Kiki's Conundrums and Complexities

A blog about all things kiki. Hello kitty, ipods, music,exercise, running, books, movies and michigan.

Friday, February 17, 2006

Office Temptations

Yesterday afternoon in the middle of my chocolate craving afternoon, I got an email from a woman in my office announcing that she was ordering shakes from a delivery place in town. These shakes are amazingly delicious and fattening. I resisted and did not order.

This morning after I am upstairs in my office eatting my light thick and creamy yogurt (which my husband went out special and got me 10 of...yay i love them) , someone sends an email announcing there are donuts in the kitchen.

I reply back and tell her thanks, but I am ignoring the fact that she sent the emial and she replies, "I guess I shouldn't tell you that they were warm when I brought them in" .

See what I have to put up with on a regular basis? We are all part of the office get fit movement mentioned earlier and yet they aren't working out and they are eatting like crap.

UPDATE: They ordered shakes again. I resisted. This is getting easier.

6 Comments:

At 10:05 AM, Blogger bstab said...

Dude. We don't have the donut problem (for obvious reasons). Though when we do, we have the even more frustrating situation of people ripping one in half...and then you have to either deal with their paw prints having been all over it or throw it away.

I swear other people's bad eating habits at work are the worst thing for anyone who is trying to eat a healthy normal diet.

 
At 10:16 AM, Blogger Simba's Mom said...

Maybe one day you should bring in a healthy snack for everyone and show them that treats don't have to be fattening.

 
At 10:48 AM, Blogger Kiki said...

i thought about that and I think they would eat more then a portion or not eat it at all.

 
At 1:39 PM, Blogger Lori said...

Thank you for your comment on my site!

 
At 3:10 PM, Blogger Zara said...

Good grief! You really do dodge food bullets all day long!
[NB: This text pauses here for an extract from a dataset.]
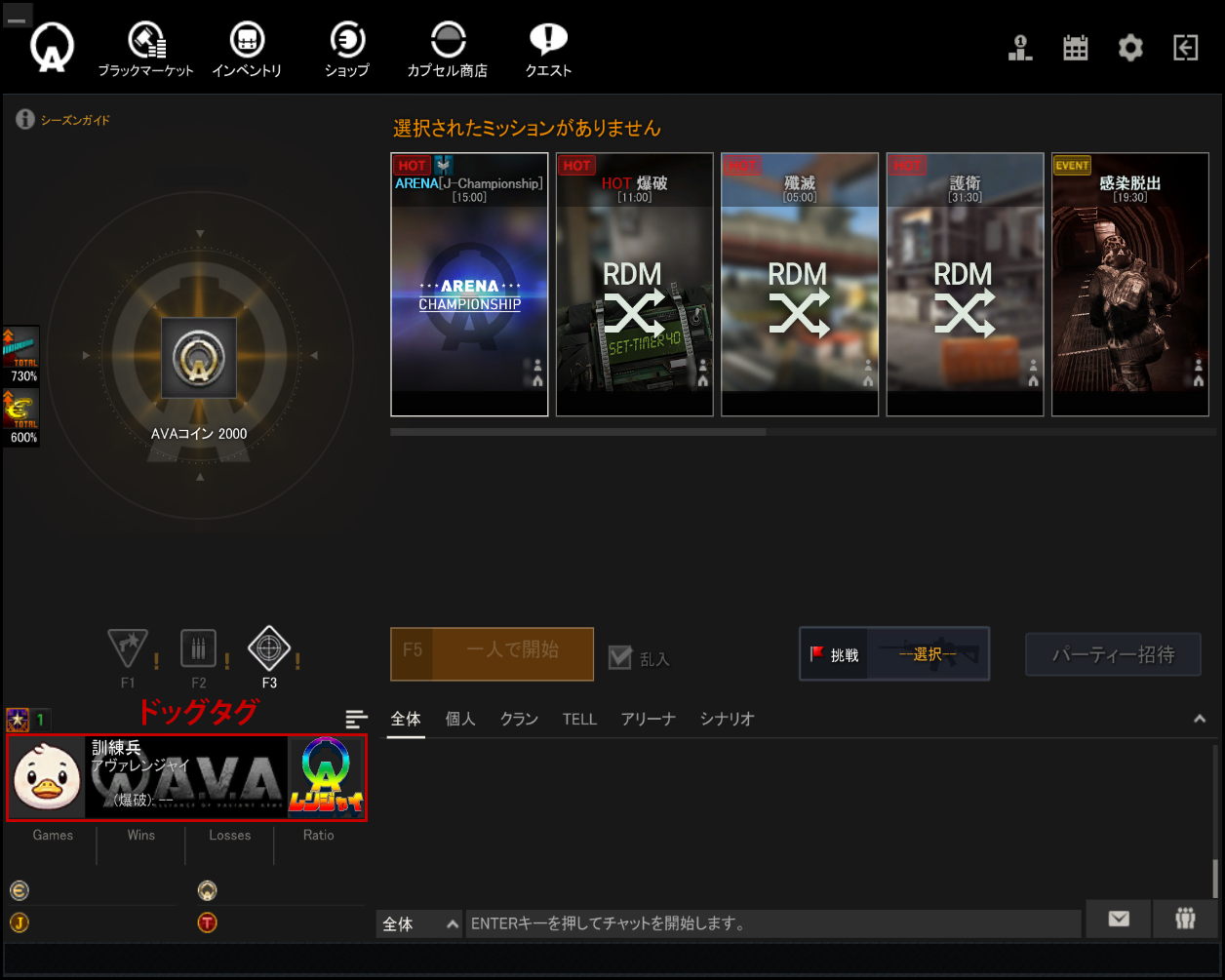Open the Inventory (インベントリ) icon

247,44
I'm picturing a Matrix-like scene where you're bent backward 90 degrees and donuts and milkshakes are flying at your head. But your superpowers slow down the time and allow you dodge each one before it smacks into your mouth. Hooray!
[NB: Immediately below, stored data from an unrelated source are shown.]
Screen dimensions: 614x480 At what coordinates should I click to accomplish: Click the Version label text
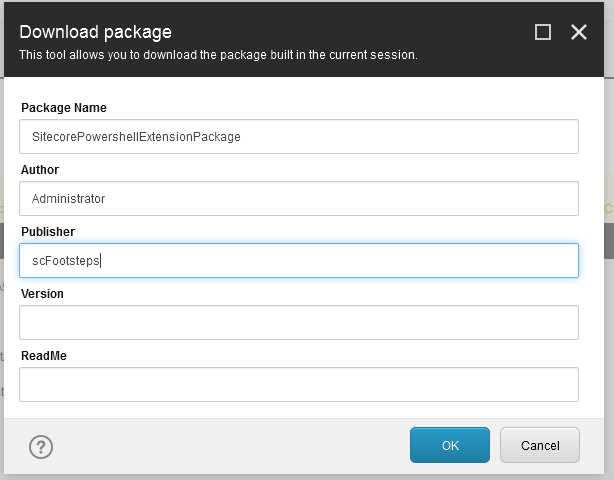pyautogui.click(x=42, y=294)
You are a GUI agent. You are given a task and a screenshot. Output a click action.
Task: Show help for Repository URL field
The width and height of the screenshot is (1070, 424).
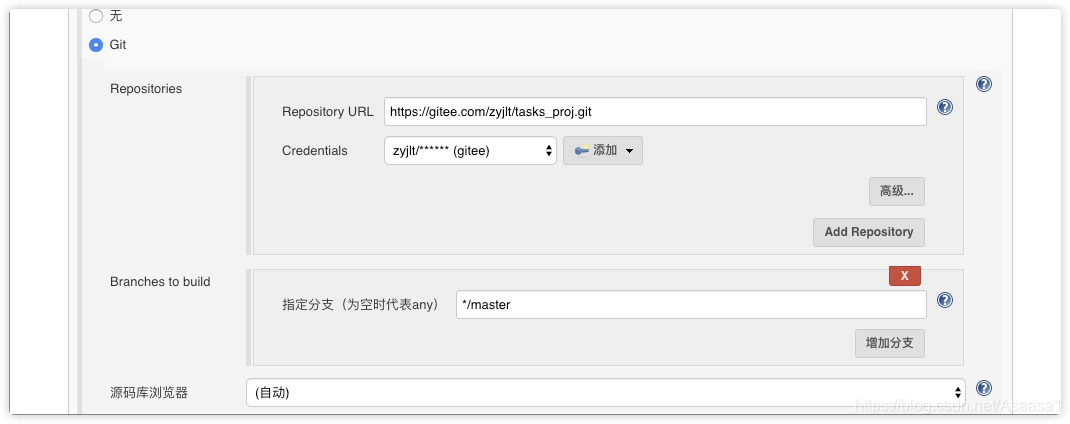tap(944, 107)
What doesn't kill you only makes you stronger, right? And makes you want to kill your coworkers...

 
At 4:05 PM, Blogger Rae said...

How rude! To me the best vindication is when the weight really starts dropping off you and then they're all jealous. A lot of times when people tell me they've brought doughnuts or something else gross in I make a really mean face and say "Ewww. That's so fattening." and then look them up and down a little. Yeah, it's mean but that's me and it gets the point across.